Recently I spoke to Nick Nuss, data manager, Excel expert and blogger. I like to think that I’m OK at using Excel, but one of the things I don’t understand is pivot tables. So I figured it was about time I learned how to use them.
Luckily, Nick was on hand to explain all.
If you’ve ever struggled with pivot tables, you’ll want to read this interview.
Nick, how can I use Excel to better report on data?
Excel is very versatile. You already know this. As a project manager, you probably have Gantt charts and templates saved out. Excel solves many of your data problems. As a data manager myself, I use Excel in a variety of ways but the functionality I use most is the pivot table.
OK, basics please. What does a pivot table do for me?
Pivot tables allow a user to report on a large data set in a table format. For instance, if you have to track anything in excel, you can report on it. Financials, time, counts of sick days, anything that you can lay out in a table, you can report on it.
So what do I need to know?
First, I want to tell you about table design. Then we’ll move on to creating your pivot table. Lastly, I’m going to dive into how to best use the pivot tables.
Great. Tell me about tables.
Good table design is essential for good reporting. Garbage in is garbage out in the data world, so if you create your table in a poor way, your reports will not be accurate.

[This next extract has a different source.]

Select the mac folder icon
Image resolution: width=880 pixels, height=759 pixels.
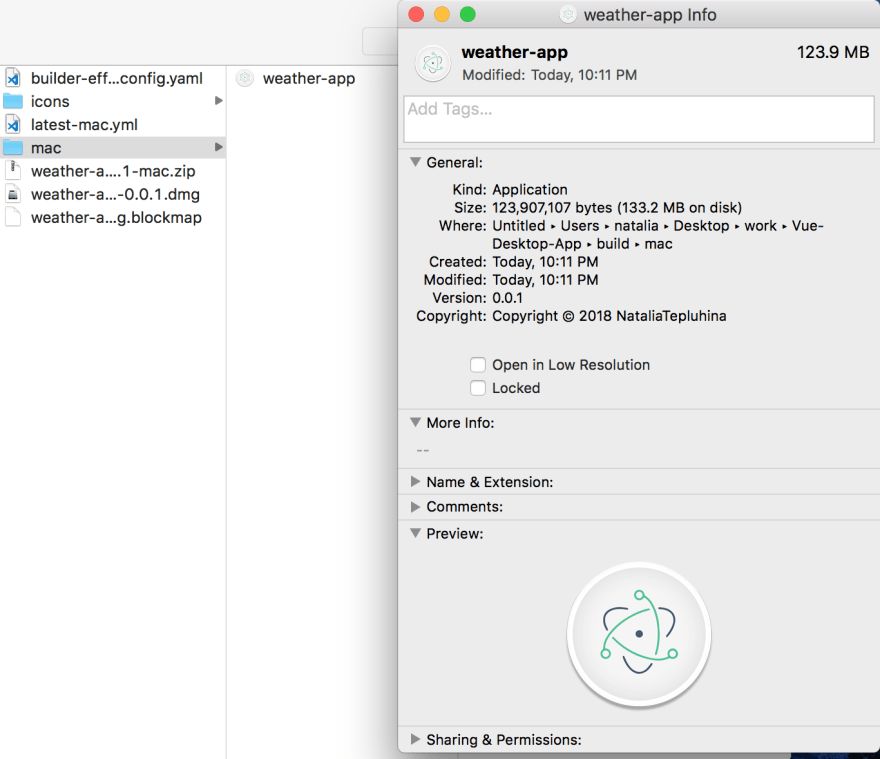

Let’s talk lingo for a second. I will be referring to rows as “records” and columns as “fields” from now on. When we have a record, it will be a unique instance that we want to track. This can be per person, per date, per person per date, etc.
The lower down you go, the more information you can get later on. By tracking at a department level, you may not get the results you want later had you tracked things at an individual level.
What about fields?
Fields are what we will use in the pivot table to describe the records. These can be dates, IDs, financials and numbers to tell us information about what has or is to happen.
It’s important that fields have the correct formatting. For instance, financials should always be listed with the financial signs, and dates should always be listed as a date. Without the correct formatting, when you go to use the data, your dates may not calculate correctly (i.e. the difference between 11/30/2017 and 12/1/2017 is one day, but if you do not have it in date format, excel may calculate it as 1212017 - 11302017 = -10,090,000!).
Got it! Anything else I should know about fields?
Fields can be further broken down into two levels; descriptors and metrics. The descriptors are ways to split the data, such as department and job role. The metrics will be the things you want to control down the road, like your financials or hours.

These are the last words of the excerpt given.